The biopic has become almost a parody of itself in recent years as an awards-baiting genre with roles for actors who want to show off a dramatic transformation (see “The Theory of Everything,” “The Imitation Game,” “The Iron Lady,” “Dallas Buyers Club”). But this year, Chilean filmmaker Pablo Larraín bucked tradition with two of the most daring films I’ve seen in years: “Neruda” and “Jackie.” They’re biopics, sure, but they’re also deep dives into their subjects’ very souls and legacies. The former turns the life of the poet Pablo Neruda into one of his very own surrealist historical poems. The latter presents a stream-of-consciousness narrative as a way to break all of our pre-conceived notions of the iconic First Lady. Larraín has singlehandedly made biopics feel new again with these films. One constructs its subject using the very narrative intricacies he was known for. The other deconstructs its subject by unlocking parts of her mind we didn’t know were there. Let’s hope the genre is always this masterful moving forward.

Graham Winfrey (Film Reporter): New Movie Theaters in New York City

The year 2016 got off to a rocky start for New York cinephiles with the announcement in January that the iconic Ziegfeld theater was closing down after 47 years, but there have been plenty of new developments to be thankful for since then. The opening of the two-screen Metrograph in March brought classic films and new releases to the Lower East Side, as did Brooklyn’s seven-screen Alamo Drafthouse in October. Downtown Manhattan’s brand new dine-in luxury theater iPic is also showing Netflix originals and studio movies on its eight screens. The addition of new theaters comes as the IFC Center is preparing for a major renovation that will more than double its number of screens (from 5 to 11) and Landmark Theaters plans an ambitious new eight-screen theater complex for Midtown Manhattan. Hopefully this growth trend will continue in 2017 and beyond.

"I Am Not Your Negro"

“I Am Not Your Negro”

Magnolia Pictures

Jude Dry (Digital Critic): #BlackLivesMatter, And So Does Representation

Money talks in this industry, and Hollywood is finally listening. Though always too late to the party, 2016 will go down as the year inclusivity became the law of the land in media. Not only did Leslie Jones and Kate McKinnon steal every scene in “Ghostbusters,” but they do it weekly on “Saturday Night Live” as well. Never in the history of that program have there been so many female cast members, not to mention that one is an out lesbian and two are African American. Samantha Bee knocks satirical news out of the park every week, proving she can fill the shoes of John Stewart and Steven Colbert just fine, thank you very much. (With a little help from outspoken feminist and anti-racist John Oliver). Donald Glover transformed comedy with “Atlanta,” and Issa Rae became the first black woman to helm a show on HBO. On the primetime side, “Black-ish,” “Empire,” and “Jane The Virgin” brings dynamic, fabulous, and funny women of color into average Americans’ homes every night. And the ratings are on fire.

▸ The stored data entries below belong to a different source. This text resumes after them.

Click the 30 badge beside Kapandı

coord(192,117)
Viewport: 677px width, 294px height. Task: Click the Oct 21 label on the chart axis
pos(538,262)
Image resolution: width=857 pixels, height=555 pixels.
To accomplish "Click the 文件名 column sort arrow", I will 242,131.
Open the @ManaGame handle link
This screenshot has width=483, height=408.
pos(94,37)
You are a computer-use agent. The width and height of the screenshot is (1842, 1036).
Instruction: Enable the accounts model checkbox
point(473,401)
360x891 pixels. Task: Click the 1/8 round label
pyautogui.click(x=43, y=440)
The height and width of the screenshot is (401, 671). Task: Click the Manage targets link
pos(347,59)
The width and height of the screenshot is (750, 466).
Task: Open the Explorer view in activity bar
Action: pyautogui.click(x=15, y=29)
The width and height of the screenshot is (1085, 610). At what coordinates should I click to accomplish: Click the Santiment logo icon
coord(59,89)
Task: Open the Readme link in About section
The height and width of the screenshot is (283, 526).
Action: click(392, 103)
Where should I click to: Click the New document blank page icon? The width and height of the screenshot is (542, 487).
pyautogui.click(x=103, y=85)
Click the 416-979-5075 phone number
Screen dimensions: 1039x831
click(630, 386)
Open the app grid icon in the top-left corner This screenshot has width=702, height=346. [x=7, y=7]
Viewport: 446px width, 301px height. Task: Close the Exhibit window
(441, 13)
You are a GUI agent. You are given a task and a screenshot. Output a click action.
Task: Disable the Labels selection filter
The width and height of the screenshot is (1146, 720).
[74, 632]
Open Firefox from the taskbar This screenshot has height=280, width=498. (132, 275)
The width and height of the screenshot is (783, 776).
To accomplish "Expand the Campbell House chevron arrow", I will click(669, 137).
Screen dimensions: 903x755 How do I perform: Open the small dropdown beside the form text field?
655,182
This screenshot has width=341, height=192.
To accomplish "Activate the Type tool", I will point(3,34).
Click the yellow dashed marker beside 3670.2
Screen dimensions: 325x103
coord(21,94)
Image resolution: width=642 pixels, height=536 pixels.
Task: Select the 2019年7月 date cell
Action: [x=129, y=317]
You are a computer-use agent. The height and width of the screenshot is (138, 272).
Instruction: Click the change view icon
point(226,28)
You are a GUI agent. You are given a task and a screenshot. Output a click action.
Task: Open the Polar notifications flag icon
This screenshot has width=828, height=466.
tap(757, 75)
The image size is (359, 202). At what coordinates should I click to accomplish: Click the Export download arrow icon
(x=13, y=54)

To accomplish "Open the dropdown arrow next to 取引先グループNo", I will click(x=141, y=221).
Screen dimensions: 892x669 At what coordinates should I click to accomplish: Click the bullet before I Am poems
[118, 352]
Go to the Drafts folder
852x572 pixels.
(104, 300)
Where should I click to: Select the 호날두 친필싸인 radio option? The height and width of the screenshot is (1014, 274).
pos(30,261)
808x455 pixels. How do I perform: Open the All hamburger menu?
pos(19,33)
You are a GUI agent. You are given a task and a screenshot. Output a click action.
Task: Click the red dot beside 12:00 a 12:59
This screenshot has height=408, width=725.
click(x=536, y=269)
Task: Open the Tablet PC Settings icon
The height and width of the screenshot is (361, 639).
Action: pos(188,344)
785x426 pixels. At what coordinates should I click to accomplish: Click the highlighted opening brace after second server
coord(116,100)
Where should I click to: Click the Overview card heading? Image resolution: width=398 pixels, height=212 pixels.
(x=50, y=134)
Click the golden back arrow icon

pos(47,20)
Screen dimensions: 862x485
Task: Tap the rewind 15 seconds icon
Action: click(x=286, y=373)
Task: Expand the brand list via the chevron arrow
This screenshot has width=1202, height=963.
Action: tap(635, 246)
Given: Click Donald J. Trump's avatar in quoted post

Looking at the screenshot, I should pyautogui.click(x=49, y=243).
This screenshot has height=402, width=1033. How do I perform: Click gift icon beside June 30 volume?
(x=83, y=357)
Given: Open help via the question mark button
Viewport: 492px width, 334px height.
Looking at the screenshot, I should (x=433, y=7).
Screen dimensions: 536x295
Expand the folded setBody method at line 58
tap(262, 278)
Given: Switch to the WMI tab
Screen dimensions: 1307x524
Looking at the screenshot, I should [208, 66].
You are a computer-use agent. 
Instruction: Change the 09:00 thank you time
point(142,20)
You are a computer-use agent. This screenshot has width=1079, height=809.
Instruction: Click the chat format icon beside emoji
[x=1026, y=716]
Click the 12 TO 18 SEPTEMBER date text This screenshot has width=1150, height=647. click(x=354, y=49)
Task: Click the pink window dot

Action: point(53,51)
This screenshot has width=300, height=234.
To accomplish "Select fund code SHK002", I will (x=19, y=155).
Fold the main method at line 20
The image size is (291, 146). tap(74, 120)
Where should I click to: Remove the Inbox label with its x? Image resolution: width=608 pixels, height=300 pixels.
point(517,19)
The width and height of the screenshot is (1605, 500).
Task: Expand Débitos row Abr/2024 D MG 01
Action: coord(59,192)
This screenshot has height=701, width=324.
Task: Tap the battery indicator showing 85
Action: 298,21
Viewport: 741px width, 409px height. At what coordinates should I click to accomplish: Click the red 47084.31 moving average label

On the film side, “Moonlight” proved that art always beats artifice, and no amount of shiny blockbuster battle scenes can compare to understated, complex, cinematic storytelling. Too often movies re-package the same tired stories, about people who all look the same. Whiteness and maleness is so ubiquitous most people don’t even notice, until a masterpiece like “Moonlight” comes along. Those who feel uneducated about the ongoing civil rights struggle in this country can start with the moving and eye-opening documentaries “13th” and “I Am Not Your Negro.” May the commercial success of these projects deliver a wake-up call to filmmakers and executives — audiences are hungry for new stories. It’s time we let others speak.